Job - Put each line of the material below into a JSON list of strings, one string per line, skipping blank lines. Leave the pictures out.

Collected data entries:
---

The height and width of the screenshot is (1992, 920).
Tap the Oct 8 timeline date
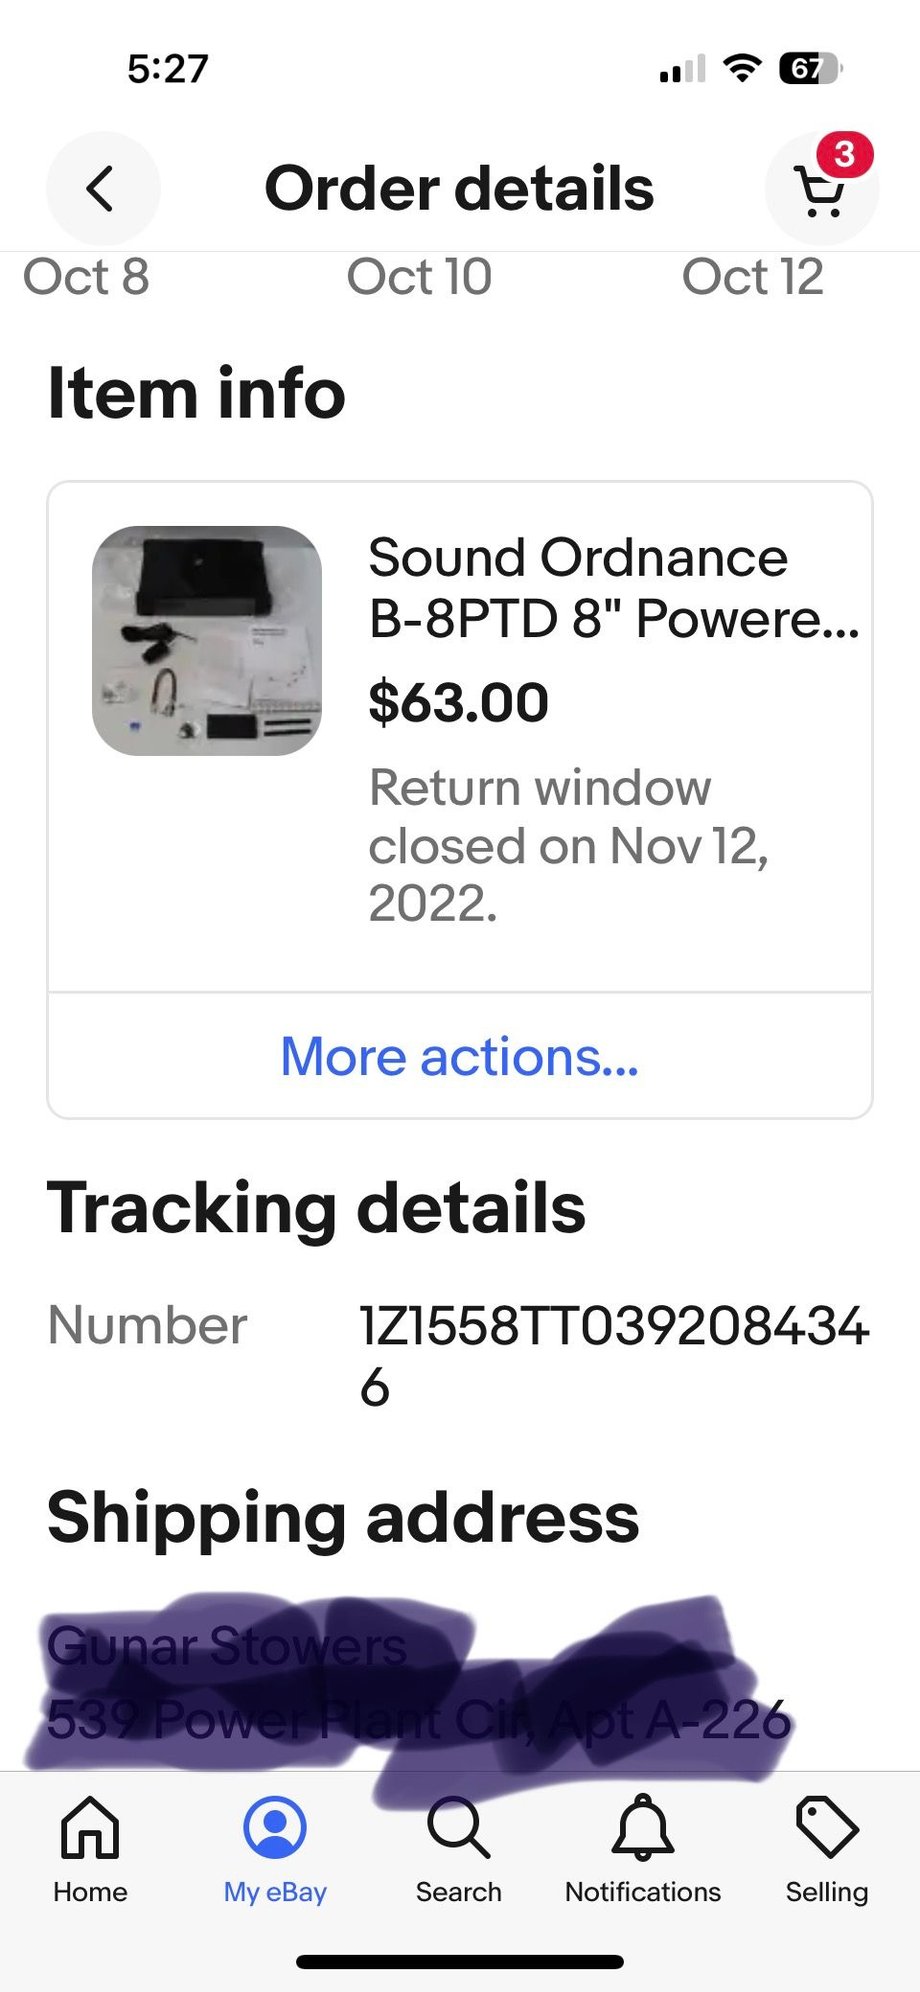pos(86,277)
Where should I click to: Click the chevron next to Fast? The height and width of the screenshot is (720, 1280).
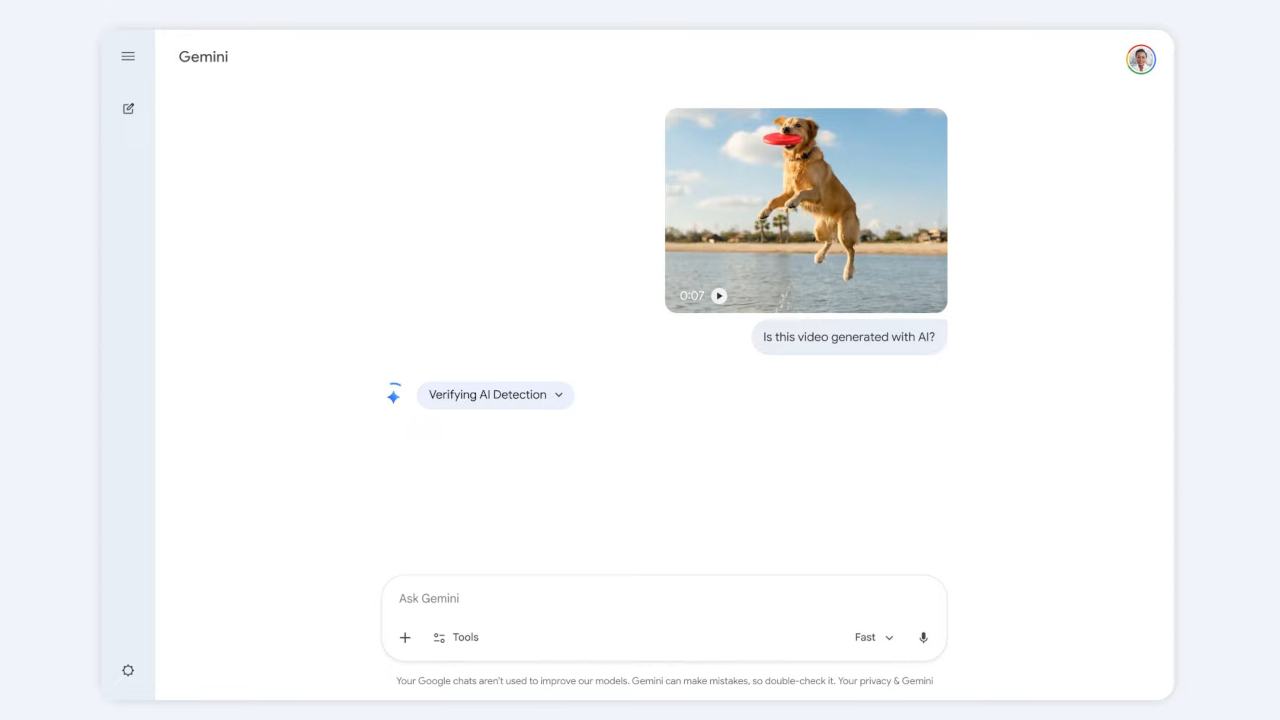click(x=889, y=638)
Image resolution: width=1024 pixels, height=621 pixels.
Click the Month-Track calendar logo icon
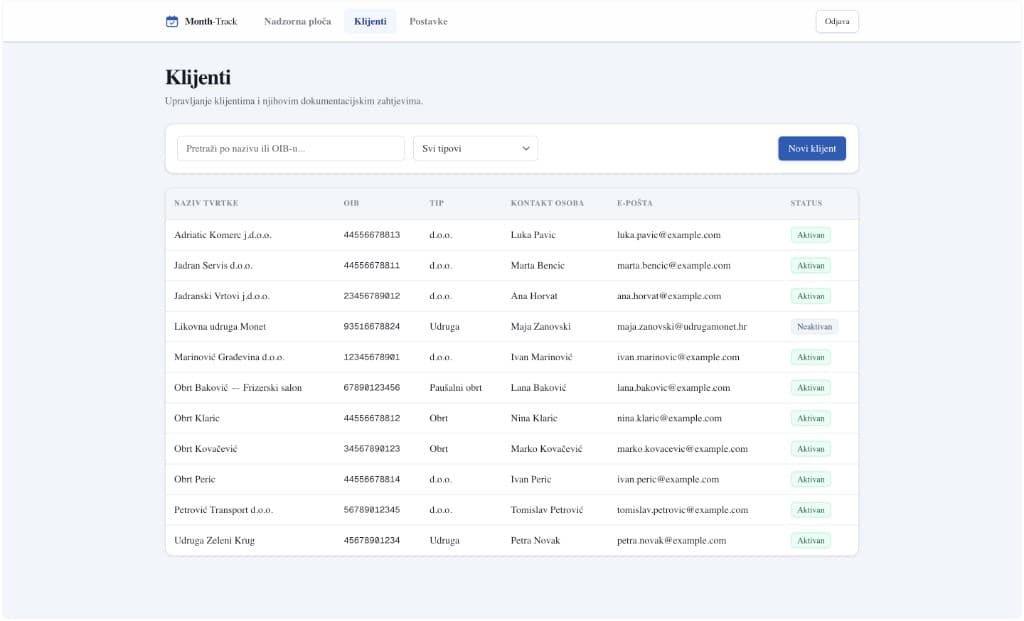(170, 20)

---

Answer to this task -
[
  "The height and width of the screenshot is (1992, 920).",
  "Tap the Oct 8 timeline date",
  "pos(86,277)",
  "Where should I click to: Click the chevron next to Fast? The height and width of the screenshot is (720, 1280).",
  "click(x=889, y=638)",
  "Image resolution: width=1024 pixels, height=621 pixels.",
  "Click the Month-Track calendar logo icon",
  "(170, 20)"
]